Information shown
============================================================
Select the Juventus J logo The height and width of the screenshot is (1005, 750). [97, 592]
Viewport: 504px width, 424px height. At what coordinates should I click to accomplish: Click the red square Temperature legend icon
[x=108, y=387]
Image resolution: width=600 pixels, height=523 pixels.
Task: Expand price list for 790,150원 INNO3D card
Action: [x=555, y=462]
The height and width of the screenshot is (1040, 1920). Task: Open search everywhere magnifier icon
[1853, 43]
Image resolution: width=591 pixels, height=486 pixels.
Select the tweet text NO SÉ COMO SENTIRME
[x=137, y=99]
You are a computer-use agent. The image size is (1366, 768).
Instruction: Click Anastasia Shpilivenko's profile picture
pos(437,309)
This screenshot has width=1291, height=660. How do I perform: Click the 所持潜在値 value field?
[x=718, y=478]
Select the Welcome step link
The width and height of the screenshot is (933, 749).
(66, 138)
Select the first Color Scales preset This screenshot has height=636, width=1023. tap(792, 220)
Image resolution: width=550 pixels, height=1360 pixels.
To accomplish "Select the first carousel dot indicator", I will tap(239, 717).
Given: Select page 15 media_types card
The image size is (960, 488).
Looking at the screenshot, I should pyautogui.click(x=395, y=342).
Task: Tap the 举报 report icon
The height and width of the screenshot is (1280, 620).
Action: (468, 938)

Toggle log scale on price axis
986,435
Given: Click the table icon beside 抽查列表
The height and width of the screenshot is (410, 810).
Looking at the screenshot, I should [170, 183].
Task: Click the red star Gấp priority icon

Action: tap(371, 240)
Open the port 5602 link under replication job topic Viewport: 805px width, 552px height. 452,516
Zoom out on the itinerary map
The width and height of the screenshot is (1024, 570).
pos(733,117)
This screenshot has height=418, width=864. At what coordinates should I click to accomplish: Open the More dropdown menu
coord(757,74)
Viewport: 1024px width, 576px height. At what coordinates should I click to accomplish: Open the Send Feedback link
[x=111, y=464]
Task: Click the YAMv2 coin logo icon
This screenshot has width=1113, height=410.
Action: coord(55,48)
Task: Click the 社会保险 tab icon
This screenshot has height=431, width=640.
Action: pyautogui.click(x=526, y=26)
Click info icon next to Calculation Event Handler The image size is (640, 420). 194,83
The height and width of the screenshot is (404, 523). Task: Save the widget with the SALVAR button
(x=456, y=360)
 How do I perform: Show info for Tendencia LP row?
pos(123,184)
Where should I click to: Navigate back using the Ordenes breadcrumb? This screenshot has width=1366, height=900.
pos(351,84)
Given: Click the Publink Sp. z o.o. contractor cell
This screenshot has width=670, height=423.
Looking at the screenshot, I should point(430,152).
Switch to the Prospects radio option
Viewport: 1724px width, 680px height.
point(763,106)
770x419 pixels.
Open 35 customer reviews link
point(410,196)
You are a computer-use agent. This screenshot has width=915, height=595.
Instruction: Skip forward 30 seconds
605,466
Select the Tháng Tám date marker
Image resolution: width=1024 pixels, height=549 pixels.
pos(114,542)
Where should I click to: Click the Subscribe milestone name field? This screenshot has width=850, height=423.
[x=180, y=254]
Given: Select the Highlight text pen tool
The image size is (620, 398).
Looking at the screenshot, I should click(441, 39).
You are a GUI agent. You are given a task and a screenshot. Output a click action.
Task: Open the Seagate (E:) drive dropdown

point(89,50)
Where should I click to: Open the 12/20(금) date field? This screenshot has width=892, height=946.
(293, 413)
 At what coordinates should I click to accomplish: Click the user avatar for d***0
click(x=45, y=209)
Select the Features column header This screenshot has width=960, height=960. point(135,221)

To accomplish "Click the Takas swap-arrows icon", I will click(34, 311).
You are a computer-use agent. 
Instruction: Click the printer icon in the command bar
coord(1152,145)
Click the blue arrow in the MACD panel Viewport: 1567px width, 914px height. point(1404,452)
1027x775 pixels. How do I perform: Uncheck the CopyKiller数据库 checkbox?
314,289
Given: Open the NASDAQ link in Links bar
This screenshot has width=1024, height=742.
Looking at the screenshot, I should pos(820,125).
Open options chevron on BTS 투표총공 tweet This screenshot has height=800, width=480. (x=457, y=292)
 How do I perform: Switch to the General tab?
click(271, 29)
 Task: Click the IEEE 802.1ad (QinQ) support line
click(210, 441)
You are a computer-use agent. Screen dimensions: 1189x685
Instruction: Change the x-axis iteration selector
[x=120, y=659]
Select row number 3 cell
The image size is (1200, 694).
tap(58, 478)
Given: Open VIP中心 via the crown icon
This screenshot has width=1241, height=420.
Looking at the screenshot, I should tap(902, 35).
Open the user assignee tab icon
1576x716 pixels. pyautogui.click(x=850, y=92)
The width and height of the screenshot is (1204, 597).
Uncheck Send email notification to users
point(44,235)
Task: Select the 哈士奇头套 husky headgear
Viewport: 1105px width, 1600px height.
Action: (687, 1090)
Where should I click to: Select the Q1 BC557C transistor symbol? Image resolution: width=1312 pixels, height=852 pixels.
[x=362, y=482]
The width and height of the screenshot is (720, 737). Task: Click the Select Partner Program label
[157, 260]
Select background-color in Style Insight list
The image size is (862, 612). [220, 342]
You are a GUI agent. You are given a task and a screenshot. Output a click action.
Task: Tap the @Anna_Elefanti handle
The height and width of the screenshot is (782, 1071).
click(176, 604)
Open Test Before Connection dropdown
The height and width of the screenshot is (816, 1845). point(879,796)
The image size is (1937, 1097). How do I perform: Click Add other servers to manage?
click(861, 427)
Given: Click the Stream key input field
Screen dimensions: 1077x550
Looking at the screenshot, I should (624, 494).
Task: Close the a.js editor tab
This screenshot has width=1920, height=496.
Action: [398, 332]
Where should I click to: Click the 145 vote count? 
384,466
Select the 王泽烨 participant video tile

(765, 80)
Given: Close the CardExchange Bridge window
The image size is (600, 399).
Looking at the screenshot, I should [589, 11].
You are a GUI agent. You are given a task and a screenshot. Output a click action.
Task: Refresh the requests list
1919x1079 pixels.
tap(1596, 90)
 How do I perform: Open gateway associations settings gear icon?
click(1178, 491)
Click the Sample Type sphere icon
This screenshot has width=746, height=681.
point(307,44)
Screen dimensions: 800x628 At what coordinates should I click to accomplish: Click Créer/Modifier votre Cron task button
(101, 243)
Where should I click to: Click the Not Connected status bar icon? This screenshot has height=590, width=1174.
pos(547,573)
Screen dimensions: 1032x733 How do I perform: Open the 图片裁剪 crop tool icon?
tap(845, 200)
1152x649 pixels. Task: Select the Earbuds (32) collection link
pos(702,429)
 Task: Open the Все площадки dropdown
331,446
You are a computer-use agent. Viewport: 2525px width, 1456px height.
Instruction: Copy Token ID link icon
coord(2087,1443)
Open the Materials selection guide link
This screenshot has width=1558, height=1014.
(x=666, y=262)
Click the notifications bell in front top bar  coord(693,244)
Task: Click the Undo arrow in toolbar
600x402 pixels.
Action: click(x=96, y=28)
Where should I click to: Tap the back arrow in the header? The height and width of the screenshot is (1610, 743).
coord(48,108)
============================================================
Within the material above, find the lines that contain the word "cell"; copy them.

Given: Click the Publink Sp. z o.o. contractor cell
Select row number 3 cell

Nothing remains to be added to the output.